Editorial da Folha de S. Paulo
No conto fantástico em que se converteu a promessa das Farc de libertar três reféns, é bom esclarecer em que lado atuam os protagonistas. O papel do delinqüente responsável pela farsa é exclusivo da guerrilha colombiana.
O grupo que se esconde na Amazônia é um raro remanescente da esquerda armada latino-americana que não abriu mão da violência. As Farc seriam apenas um fóssil ideológico da Guerra Fria se não houvessem migrado para a criminalidade organizada. O seqüestro e a venda de proteção ao narcotráfico se tornaram seu principal negócio.

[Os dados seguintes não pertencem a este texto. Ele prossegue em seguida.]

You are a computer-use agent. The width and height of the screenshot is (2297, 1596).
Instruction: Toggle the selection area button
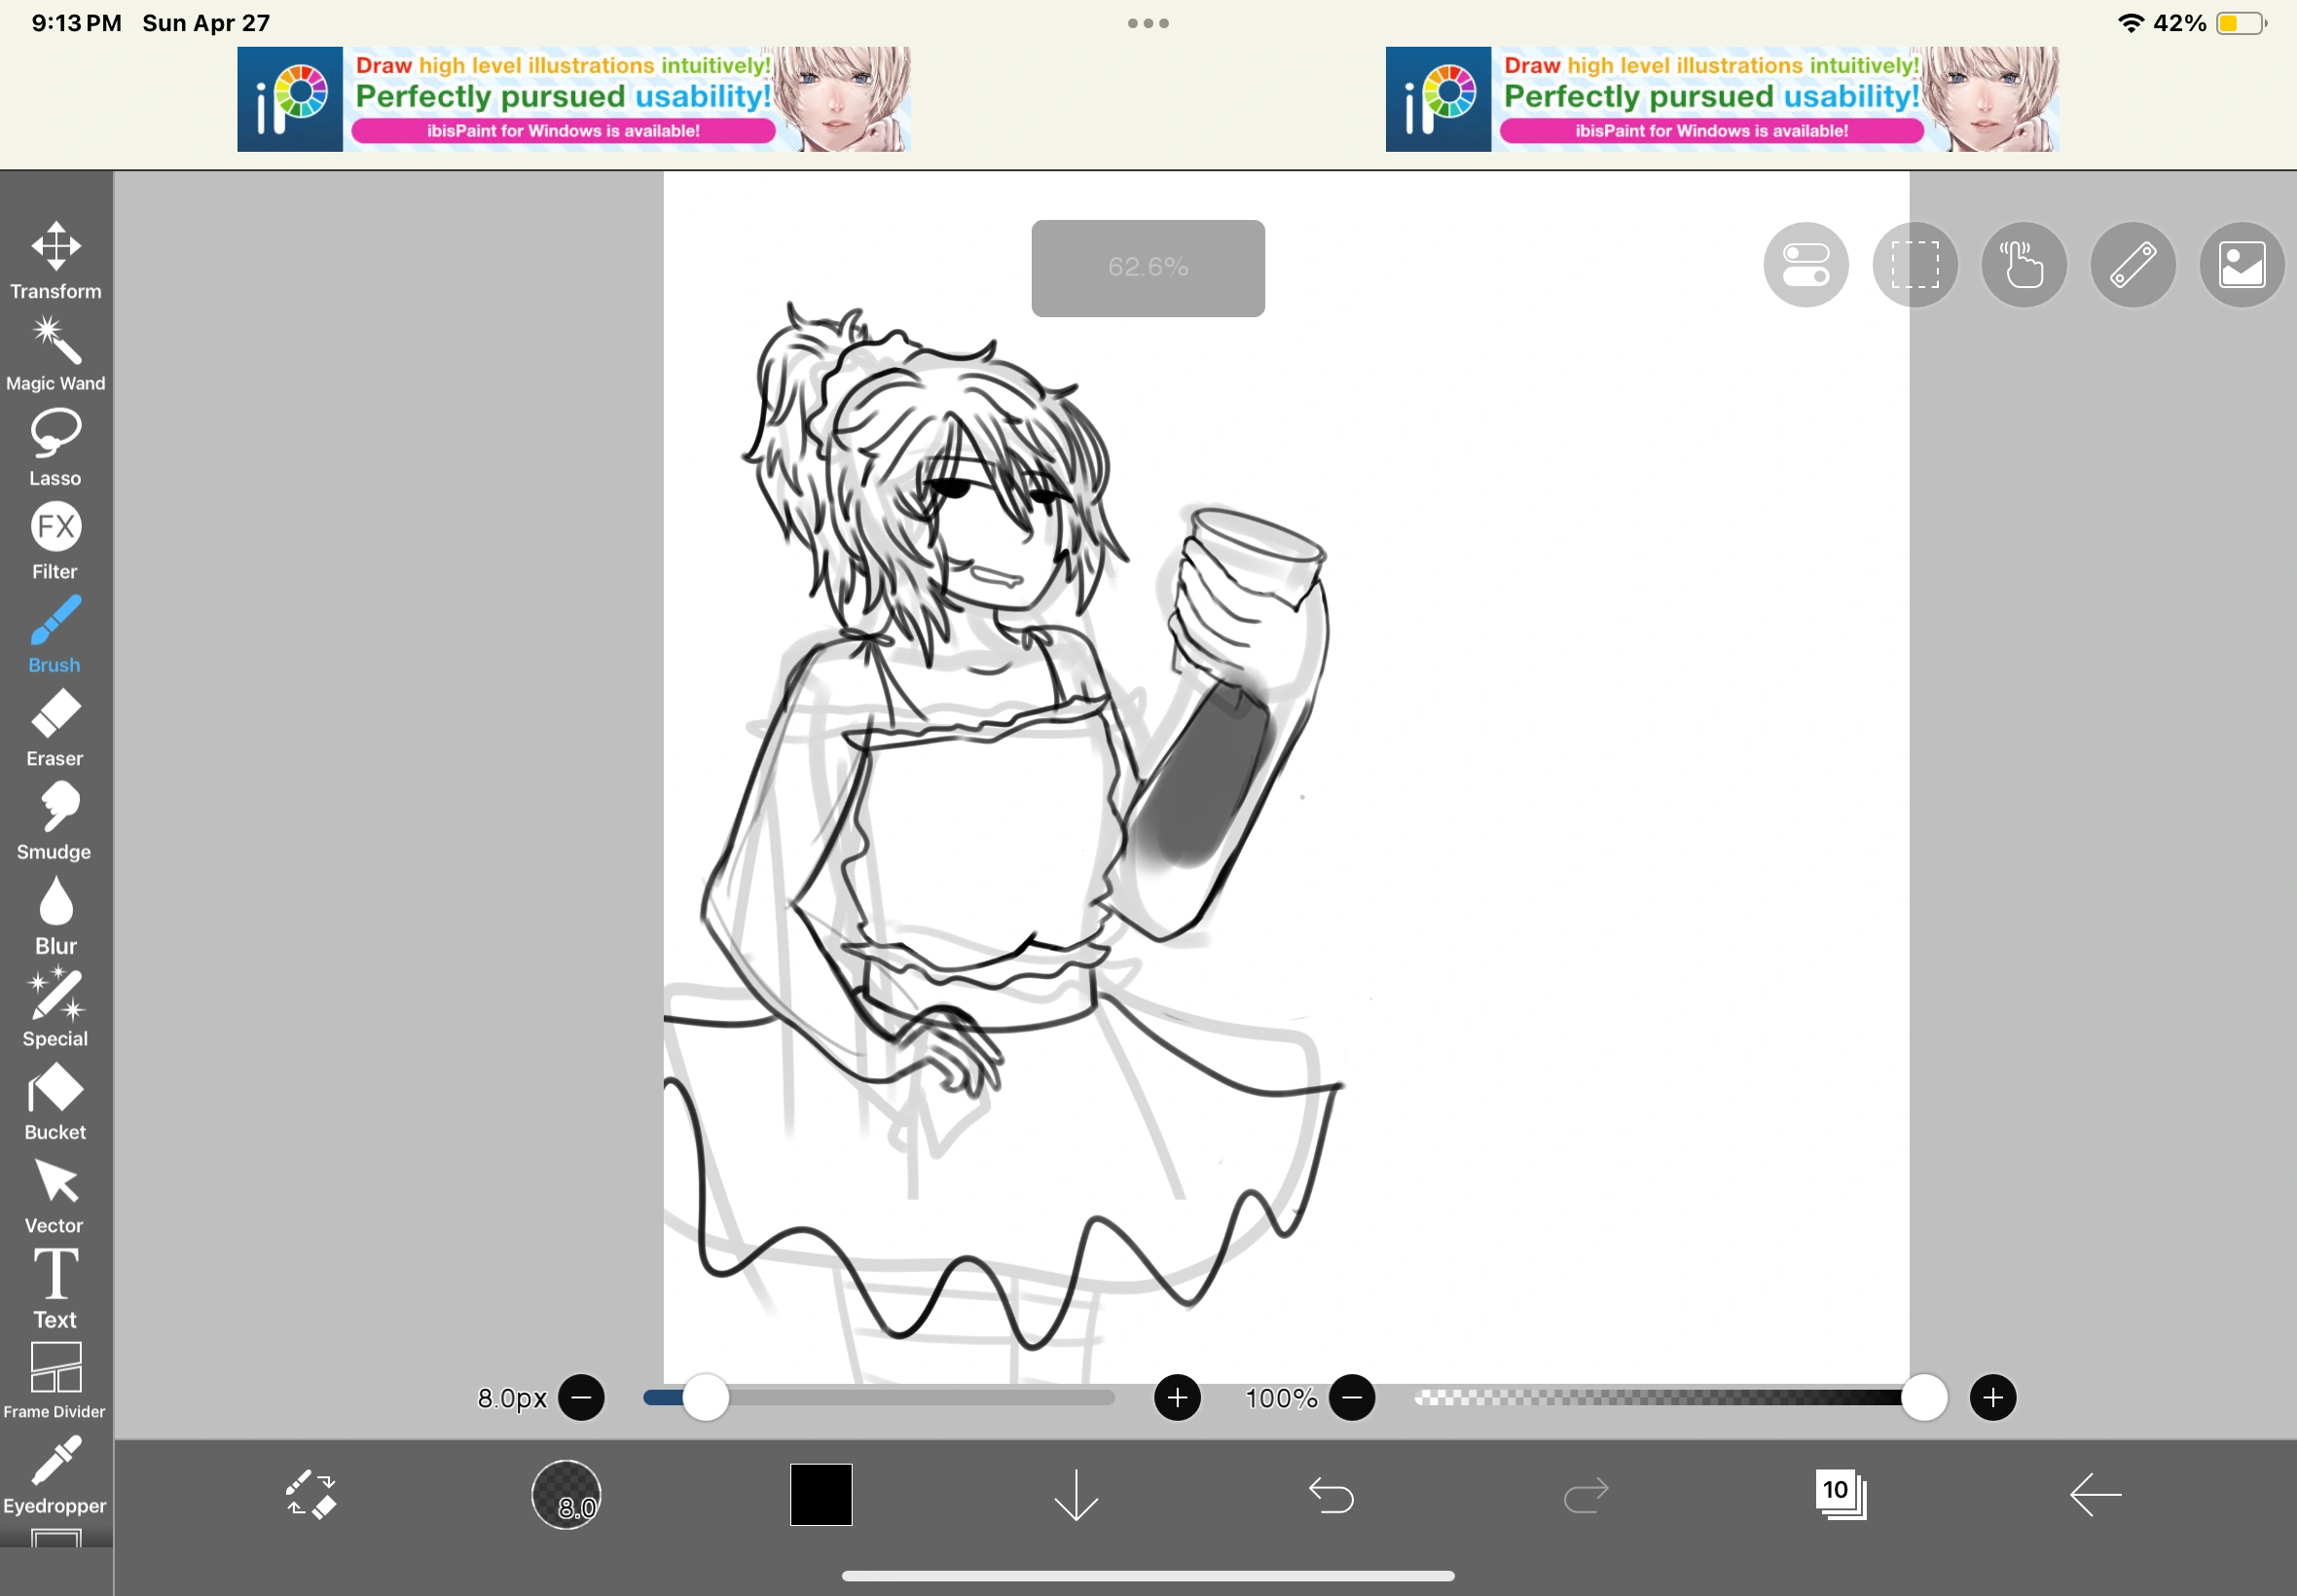tap(1914, 265)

Não merecem crédito criminosos que mantêm 750 pessoas cativas, muitas por vários anos, sujeitas ao arbítrio e à violência cotidiana de seus captores e às intempéries da floresta; facínoras que, copiando uma prática atroz da ditadura argentina, arrancaram de uma refém o filho recém-nascido, concebido não se sabe em que condições e gravemente enfermo.
As Farc, contudo, detêm o poder típico dos seqüestradores -o de dispor sobre a vida e a morte de inocentes. Qualquer governo teria se preparado para receber três reféns após promessa de libertação. Um presidente mais maduro e responsável que Hugo Chávez, decerto, teria feito todos os gestos protocolares para prestigiar a soberania da Colômbia nesse tema e submeter-se a ela.
O presidente da Venezuela, que se gabava de ser o interlocutor privilegiado da guerrilha, o líder capaz de desfazer o nó dos reféns e abrir as portas para a pacificação da Colômbia, foi feito de tolo por um cartel de bandidos. Depois da derrota no referendo da reeleição perpétua, Chávez recebe agora o segundo choque de realidade em 30 dias. Talvez amadureça.
Mas não se pode culpar o veículo, Chávez, pela farsa do menino Emmanuel, que não estava na selva, e sim num orfanato em Bogotá. Ela é produto único da lógica doentia e assassina das Farc.